Repeat every one of the records below word for word, keeping each line as it appears.

Records from a collection:
-- -- --
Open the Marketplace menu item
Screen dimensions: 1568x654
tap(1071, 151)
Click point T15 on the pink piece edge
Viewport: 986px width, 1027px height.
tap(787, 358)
-- -- --
Solution to this problem:
Open the Marketplace menu item
Screen dimensions: 1568x654
tap(1071, 151)
Click point T15 on the pink piece edge
Viewport: 986px width, 1027px height.
tap(787, 358)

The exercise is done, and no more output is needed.